Saved entries
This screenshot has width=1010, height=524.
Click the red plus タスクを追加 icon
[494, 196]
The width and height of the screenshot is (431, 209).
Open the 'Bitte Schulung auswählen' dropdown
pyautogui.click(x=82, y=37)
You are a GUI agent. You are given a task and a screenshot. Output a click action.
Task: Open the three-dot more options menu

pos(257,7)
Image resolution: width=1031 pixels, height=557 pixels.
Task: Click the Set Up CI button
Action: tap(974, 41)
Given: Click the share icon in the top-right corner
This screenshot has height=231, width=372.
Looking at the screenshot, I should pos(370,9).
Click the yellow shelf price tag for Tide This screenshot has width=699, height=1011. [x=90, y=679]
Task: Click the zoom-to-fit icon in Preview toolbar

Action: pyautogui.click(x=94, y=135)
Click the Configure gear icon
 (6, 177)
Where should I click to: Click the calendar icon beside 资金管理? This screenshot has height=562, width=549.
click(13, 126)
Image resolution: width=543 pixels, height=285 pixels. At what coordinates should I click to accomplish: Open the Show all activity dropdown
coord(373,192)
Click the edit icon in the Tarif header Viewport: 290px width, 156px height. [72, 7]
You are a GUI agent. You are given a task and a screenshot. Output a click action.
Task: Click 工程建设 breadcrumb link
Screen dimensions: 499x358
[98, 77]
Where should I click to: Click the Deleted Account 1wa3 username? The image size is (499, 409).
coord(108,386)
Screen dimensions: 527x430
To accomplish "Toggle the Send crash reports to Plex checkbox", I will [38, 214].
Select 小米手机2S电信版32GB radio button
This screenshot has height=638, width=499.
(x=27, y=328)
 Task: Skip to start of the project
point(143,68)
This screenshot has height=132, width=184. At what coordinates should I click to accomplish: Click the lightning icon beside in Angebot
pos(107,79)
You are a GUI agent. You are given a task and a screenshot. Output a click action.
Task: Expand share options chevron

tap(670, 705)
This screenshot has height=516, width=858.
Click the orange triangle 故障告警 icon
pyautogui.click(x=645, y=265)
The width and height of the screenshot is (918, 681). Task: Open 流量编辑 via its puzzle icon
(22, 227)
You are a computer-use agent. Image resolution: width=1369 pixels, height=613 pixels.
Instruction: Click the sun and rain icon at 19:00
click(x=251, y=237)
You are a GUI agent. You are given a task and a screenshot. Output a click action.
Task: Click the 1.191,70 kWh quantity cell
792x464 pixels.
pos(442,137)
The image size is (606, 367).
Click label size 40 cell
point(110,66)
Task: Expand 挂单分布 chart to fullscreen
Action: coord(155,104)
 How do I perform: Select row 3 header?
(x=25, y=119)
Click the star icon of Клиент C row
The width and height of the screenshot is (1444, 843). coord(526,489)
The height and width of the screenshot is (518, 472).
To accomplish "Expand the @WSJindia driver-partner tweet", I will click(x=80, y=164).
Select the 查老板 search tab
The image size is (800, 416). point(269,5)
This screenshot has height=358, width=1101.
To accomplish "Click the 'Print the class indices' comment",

Task to carry out –
Here, the records must be output exactly and in full.

Your response –
This screenshot has width=1010, height=524.
Click the red plus タスクを追加 icon
[494, 196]
The width and height of the screenshot is (431, 209).
Open the 'Bitte Schulung auswählen' dropdown
pyautogui.click(x=82, y=37)
You are a GUI agent. You are given a task and a screenshot. Output a click action.
Task: Open the three-dot more options menu

pos(257,7)
Image resolution: width=1031 pixels, height=557 pixels.
Task: Click the Set Up CI button
Action: tap(974, 41)
Given: Click the share icon in the top-right corner
This screenshot has height=231, width=372.
Looking at the screenshot, I should pos(370,9).
Click the yellow shelf price tag for Tide This screenshot has width=699, height=1011. [x=90, y=679]
Task: Click the zoom-to-fit icon in Preview toolbar

Action: pyautogui.click(x=94, y=135)
Click the Configure gear icon
 (6, 177)
Where should I click to: Click the calendar icon beside 资金管理? This screenshot has height=562, width=549.
click(13, 126)
Image resolution: width=543 pixels, height=285 pixels. At what coordinates should I click to accomplish: Open the Show all activity dropdown
coord(373,192)
Click the edit icon in the Tarif header Viewport: 290px width, 156px height. [72, 7]
You are a GUI agent. You are given a task and a screenshot. Output a click action.
Task: Click 工程建设 breadcrumb link
Screen dimensions: 499x358
[98, 77]
Where should I click to: Click the Deleted Account 1wa3 username? The image size is (499, 409).
coord(108,386)
Screen dimensions: 527x430
To accomplish "Toggle the Send crash reports to Plex checkbox", I will [38, 214].
Select 小米手机2S电信版32GB radio button
This screenshot has height=638, width=499.
(x=27, y=328)
 Task: Skip to start of the project
point(143,68)
This screenshot has height=132, width=184. At what coordinates should I click to accomplish: Click the lightning icon beside in Angebot
pos(107,79)
You are a GUI agent. You are given a task and a screenshot. Output a click action.
Task: Expand share options chevron

tap(670, 705)
This screenshot has height=516, width=858.
Click the orange triangle 故障告警 icon
pyautogui.click(x=645, y=265)
The width and height of the screenshot is (918, 681). Task: Open 流量编辑 via its puzzle icon
(22, 227)
You are a computer-use agent. Image resolution: width=1369 pixels, height=613 pixels.
Instruction: Click the sun and rain icon at 19:00
click(x=251, y=237)
You are a GUI agent. You are given a task and a screenshot. Output a click action.
Task: Click the 1.191,70 kWh quantity cell
792x464 pixels.
pos(442,137)
The image size is (606, 367).
Click label size 40 cell
point(110,66)
Task: Expand 挂单分布 chart to fullscreen
Action: coord(155,104)
 How do I perform: Select row 3 header?
(x=25, y=119)
Click the star icon of Клиент C row
The width and height of the screenshot is (1444, 843). coord(526,489)
The height and width of the screenshot is (518, 472).
To accomplish "Expand the @WSJindia driver-partner tweet", I will click(x=80, y=164).
Select the 查老板 search tab
The image size is (800, 416). point(269,5)
This screenshot has height=358, width=1101.
To accomplish "Click the 'Print the class indices' comment",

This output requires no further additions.